In its effort to ramp up feature films on its platform, Netflix has acquired ‘Operation Mincemeat’, a big-budget World War II thriller that stars such big names as Colin Firth (The King’s Speech), Matthew Macfayden (Succession) and Jason Isaacs (Harry Potter saga).
‘Operation Mincemeat’ will tell the true story of Ewen Montagu, the late British judge, Naval intelligence officer and spy who was among those who planned the eponymous military operation and was one of two agents who carried it out.
The script for ‘Operation Mincemeat’, adapted from the book of the same name by author and historian Ben Macintyre, was penned by Michelle Ashford.
The film comes from See-Saw Films (The King’s Speech) and Cohen Media Group (Howard’s End) with producers Charles S. Cohen, Iain Canning, Emile Sherman and Kris Thykier.
END of UPDATE
James Bond was the brain child of British author Ian Fleming. Born to a wealthy family in 1908, Fleming was an undisciplined student, and often clashed with his teachers even when earning high marks for his schoolwork.
“After applying for a job with the Foreign Office and failing the entrance exam, his family connections landed him a job with Reuters News Agency.
After that, he tried his hand at banking and stockbroking with unsatisfactory results.It wasn’t until World War II broke out that Fleming found his true calling.
Although he never saw combat, he held a series of important desk jobs, and was part of a team which traveled to the United States to meet with Colonel “Wild Bill Donovan” and helped write the blueprint for the new Office of the Coordinator of Information, which turned into the Office of Strategic Services.
This, of course, was the organization which preceded the creation of the CIA.” [CIA Website]
For sure, Fleming wrote good novels. But in my opinion, his best work was a disinformation piece he wrote during WWII. They knew how to write ‘Fake News’ back then!
Operation Mincemeat was a successful British disinformation strategy used during the Second World War.

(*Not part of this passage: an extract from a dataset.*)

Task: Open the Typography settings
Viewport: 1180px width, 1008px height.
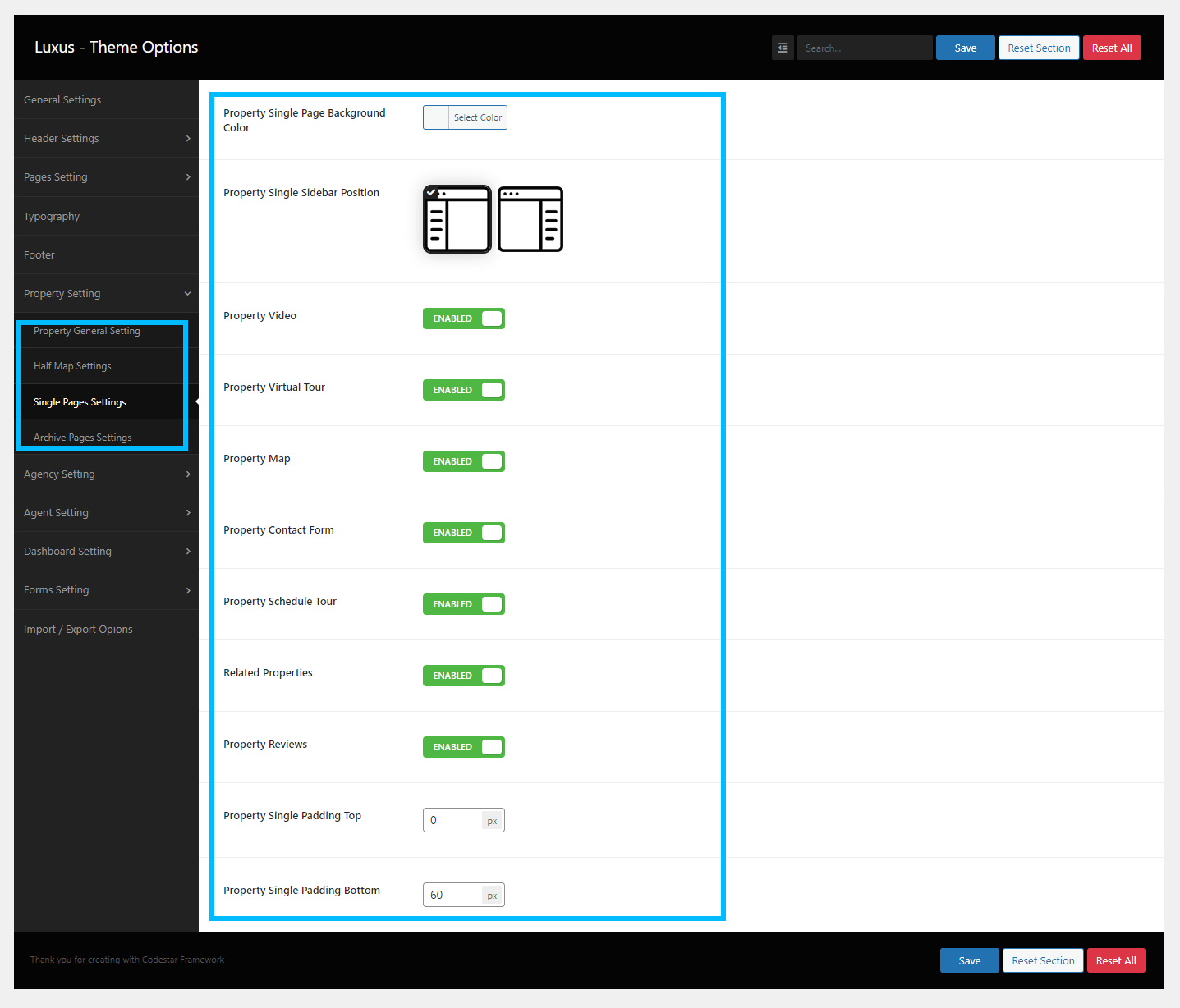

As a deception intended to cover the 1943 Allied invasion of Sicily, two members of British intelligence obtained the body of Glyndwr Michael, a tramp who died from eating rat poison, dressed him as an officer of the Royal Marines and placed personal items on him identifying him as Captain (Acting Major) William Martin.
Correspondence between two British generals which suggested that the Allies planned to invade Greece and Sardinia, with Sicily as merely the target of a feint, was also placed on the body.
Part of the wider Operation Barclay, Mincemeat was based on the 1939 Trout memo, written by Rear Admiral John Godfrey, the Director of the Naval Intelligence Division, and his personal assistant, Lieutenant Commander Ian Fleming.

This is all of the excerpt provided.